[Stored data entries]
┏━━

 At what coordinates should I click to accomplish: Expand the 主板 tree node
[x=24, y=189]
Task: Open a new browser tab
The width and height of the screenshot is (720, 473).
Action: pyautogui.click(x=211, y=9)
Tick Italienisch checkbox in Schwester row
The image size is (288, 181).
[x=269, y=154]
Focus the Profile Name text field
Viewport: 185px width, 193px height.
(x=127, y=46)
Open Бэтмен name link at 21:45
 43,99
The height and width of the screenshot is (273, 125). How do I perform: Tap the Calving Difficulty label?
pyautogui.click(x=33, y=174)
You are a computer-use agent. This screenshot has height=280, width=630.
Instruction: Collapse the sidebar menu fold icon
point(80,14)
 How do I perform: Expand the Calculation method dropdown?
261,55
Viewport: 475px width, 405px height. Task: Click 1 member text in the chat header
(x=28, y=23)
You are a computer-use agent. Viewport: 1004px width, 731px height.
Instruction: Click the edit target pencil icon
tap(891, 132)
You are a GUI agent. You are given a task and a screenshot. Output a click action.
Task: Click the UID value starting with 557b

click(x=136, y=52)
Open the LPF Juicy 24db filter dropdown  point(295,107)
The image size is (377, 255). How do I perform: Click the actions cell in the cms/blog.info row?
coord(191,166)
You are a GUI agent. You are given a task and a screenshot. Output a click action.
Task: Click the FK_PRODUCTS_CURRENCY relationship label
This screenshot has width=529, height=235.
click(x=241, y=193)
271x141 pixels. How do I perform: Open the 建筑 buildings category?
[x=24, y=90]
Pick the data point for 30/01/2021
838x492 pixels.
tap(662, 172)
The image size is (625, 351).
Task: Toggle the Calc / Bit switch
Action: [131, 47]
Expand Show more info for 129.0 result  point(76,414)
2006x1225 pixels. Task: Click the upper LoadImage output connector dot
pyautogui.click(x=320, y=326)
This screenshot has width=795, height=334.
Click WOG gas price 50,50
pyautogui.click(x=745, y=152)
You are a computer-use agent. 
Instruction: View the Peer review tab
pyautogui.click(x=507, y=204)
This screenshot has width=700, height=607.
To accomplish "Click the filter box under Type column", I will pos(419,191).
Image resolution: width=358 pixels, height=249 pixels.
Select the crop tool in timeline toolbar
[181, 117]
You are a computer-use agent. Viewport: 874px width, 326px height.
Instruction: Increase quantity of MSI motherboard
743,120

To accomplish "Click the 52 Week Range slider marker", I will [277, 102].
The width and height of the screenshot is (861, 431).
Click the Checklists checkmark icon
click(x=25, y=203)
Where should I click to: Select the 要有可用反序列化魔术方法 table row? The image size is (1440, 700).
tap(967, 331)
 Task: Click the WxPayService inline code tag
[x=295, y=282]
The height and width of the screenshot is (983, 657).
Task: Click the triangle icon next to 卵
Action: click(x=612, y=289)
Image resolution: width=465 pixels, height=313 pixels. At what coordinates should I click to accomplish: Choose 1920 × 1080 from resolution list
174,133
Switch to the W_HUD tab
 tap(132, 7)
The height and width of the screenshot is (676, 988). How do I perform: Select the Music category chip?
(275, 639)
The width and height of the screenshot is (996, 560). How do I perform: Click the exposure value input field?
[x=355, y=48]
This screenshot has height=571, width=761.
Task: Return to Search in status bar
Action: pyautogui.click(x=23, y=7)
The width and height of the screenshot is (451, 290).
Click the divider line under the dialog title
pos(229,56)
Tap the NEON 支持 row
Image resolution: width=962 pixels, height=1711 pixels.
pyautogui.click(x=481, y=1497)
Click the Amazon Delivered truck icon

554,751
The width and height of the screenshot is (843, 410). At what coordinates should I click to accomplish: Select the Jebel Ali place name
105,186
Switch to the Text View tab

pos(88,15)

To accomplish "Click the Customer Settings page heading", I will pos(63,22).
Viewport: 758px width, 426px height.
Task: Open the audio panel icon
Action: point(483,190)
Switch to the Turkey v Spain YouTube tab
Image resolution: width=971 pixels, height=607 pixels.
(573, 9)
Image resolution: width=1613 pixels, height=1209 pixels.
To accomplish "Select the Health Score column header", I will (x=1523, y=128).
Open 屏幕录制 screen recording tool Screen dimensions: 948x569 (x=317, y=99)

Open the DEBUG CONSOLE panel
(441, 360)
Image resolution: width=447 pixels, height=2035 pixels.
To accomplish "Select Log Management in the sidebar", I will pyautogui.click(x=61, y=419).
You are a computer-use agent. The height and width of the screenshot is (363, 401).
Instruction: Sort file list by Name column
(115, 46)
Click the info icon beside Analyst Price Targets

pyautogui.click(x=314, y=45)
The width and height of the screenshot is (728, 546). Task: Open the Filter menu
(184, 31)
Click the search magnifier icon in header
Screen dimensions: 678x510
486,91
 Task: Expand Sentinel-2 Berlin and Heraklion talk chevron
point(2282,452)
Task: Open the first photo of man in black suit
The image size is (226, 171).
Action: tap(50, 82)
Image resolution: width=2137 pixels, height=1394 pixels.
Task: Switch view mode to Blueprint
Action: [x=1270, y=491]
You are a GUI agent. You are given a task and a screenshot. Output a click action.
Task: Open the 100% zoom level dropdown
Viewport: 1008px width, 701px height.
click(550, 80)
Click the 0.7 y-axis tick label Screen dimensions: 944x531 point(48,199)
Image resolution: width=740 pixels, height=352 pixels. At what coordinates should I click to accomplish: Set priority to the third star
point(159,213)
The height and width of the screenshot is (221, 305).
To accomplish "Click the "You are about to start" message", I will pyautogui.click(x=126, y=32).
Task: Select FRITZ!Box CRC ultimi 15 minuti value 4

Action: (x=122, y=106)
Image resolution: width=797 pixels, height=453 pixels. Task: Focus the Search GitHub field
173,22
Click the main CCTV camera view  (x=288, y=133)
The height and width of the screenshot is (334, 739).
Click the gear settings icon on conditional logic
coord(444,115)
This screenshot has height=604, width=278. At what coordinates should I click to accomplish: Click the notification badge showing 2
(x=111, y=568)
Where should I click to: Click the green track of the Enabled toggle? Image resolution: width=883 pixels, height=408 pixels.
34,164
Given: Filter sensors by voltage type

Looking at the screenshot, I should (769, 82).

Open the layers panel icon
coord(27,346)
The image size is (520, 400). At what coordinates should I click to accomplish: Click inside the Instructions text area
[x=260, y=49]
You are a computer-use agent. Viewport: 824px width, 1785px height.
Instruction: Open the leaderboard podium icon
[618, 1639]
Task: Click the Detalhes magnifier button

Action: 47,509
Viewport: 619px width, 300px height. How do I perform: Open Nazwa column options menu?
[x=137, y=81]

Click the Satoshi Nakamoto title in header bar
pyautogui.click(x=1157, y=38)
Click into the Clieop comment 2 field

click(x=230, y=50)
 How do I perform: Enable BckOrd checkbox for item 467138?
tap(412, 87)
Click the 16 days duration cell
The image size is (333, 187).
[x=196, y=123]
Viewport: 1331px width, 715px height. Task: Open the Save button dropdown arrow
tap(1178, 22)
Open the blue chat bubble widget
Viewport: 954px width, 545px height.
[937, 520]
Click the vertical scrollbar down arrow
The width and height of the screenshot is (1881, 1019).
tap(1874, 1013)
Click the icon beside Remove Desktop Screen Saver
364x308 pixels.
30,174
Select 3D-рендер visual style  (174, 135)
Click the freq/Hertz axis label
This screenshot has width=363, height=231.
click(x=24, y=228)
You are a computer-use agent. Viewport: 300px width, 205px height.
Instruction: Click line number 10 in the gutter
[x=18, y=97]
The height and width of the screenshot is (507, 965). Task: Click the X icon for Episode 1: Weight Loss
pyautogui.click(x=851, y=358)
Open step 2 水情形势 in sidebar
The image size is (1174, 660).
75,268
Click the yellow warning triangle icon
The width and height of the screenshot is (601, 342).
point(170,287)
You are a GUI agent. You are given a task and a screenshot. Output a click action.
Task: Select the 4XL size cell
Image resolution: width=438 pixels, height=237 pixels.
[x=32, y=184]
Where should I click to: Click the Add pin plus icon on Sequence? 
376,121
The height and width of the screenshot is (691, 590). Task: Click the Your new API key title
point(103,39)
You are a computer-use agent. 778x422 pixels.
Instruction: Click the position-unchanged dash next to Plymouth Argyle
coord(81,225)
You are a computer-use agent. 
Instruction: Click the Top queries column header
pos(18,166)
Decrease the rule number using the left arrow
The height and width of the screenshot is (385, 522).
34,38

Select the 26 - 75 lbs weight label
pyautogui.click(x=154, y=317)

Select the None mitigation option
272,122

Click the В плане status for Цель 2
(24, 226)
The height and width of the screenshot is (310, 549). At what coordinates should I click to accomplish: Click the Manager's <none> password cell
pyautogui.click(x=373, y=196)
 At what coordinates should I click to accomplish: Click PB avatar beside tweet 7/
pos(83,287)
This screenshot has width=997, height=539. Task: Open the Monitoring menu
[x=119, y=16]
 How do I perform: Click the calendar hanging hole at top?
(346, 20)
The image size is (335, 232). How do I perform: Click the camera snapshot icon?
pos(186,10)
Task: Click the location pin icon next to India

┗━━

• What this task involves: Gather from the entries above all lines that include the string "axis".

• Response to the task:
Click the 0.7 y-axis tick label Screen dimensions: 944x531 point(48,199)
Click the freq/Hertz axis label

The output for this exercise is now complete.